Contract Farming Act is not a reform, here is why.

Central government enacted three farm laws last year in September leading to mass mobilisation of farmers starting from Punjab. The protests against the three laws have been going on since last 6 months now. With the commencement of procurement season, it becomes easy to analyse that the one of the laws on contract farming is not a reform as it has been advertised to the masses.

The fact that contract farming has been going on in Punjab is important in this context. The experiments of Punjab with contract farming barring those with involvement of government have been disappointing.

In a broader sense, the procurement by FCI is a form of contract farming. The contract is between farmers and the Food Corporation of India (FCI) on behalf of the government, and it has worked with the highest degree of effectiveness. Of the total production of around 365 lakh tonnes of paddy and wheat, almost 80 per cent is procured at the pre-determined Minimum Support Price (MSP) without any discrimination among farm-size categories. There is a similar mechanism in cotton, wherein the Cotton Corporation of India (CCI), on behalf of the government, enters the market as a buyer whenever the prices fall below the MSP. The procurement by the CCI helps to restore the prices and thereby checks to a large extent farmers’ exploitation by private players.

Similarly in case of Sugarcane the support price also called as SAP ( State Advised Price) is announced and sugar mills cannot pay less than this price. The contracts of these sorts have been in operation flawlessly making things easy for farmers.

The new claims or the advertisement of Contract farming is hollow because Punjab has experimented with PepsiCo India Ltd for potato and chilli. Other contract farming experiments have been with private players like Nijjer Agro Food Ltd, United Breweries Ltd, Satnam Overseas, Amira India Food Ltd and Sukhjit Starch dealing with crops like tomato, chilli, barley and basmati.

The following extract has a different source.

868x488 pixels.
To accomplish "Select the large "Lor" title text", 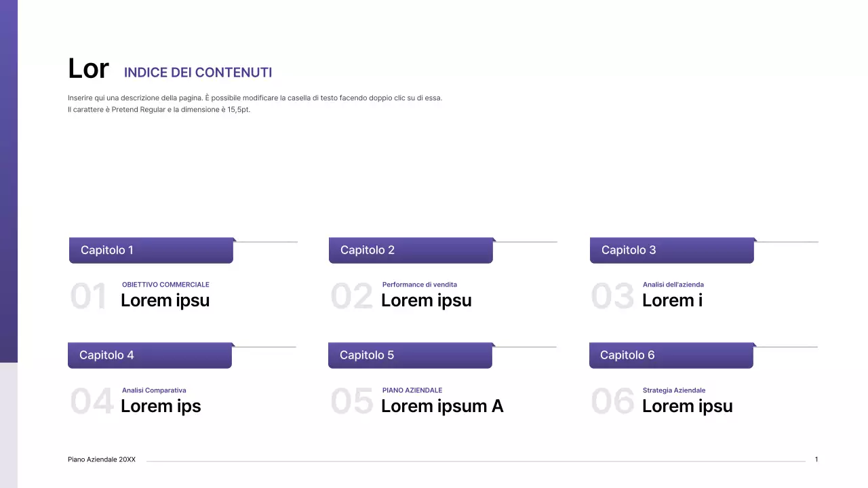I will [x=88, y=68].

The claim that contract farming will lead to diversification is hollow as well. Now diversification is definitely the need of hour and no one runs away from it. But contract farming experiences tell us that Private Players are not interested in diversification at all. Private companies have never reached such a scale of contracting in any crop or commodity. Farmers are initially lured by the high prices of the produce. But once they opt for an expansion of area under the contracted crop leading to enhanced production, the farmers are offered, on many occasions, lower than the agreed prices by raising quality concerns without realising that not only quality but also the yield of agricultural produce are dependent on unpredictable environmental factors over which the farmer has no control. Often, the promise of higher profitability to the farmer falls flat, discouraging him from continuing the partnership with the contracting companies. Contract farming by the private sector is also accused of mostly favouring the medium and large farmers and being far from being inclusive.

While government is shifting its accountability for diversification to the private players, the experience of farmers tells us that private players are not interested in that long battle as well. This has led to increasing pressure on small landholders in the past resulting in ‘big getting bigger’. The small farmers eventually lose out in this battle even if they compete with all their credit and resources available to them.

It is widely understood by all that if at all diversification has to take place it will only take place once farmers are aided by large-scale involvement of farmers’ aggregators like farmer producer organisations or companies. There is also a need to legally ward off the apprehensions of the farming community that big corporates may demolish the established input and output market channels in the long run and start dictating terms to the poor farmers who have little bargaining power in the market. Thus, while attracting private capital investments in production, processing and marketing of high-value agriculture, the associated adverse socio-economic implications must be avoided.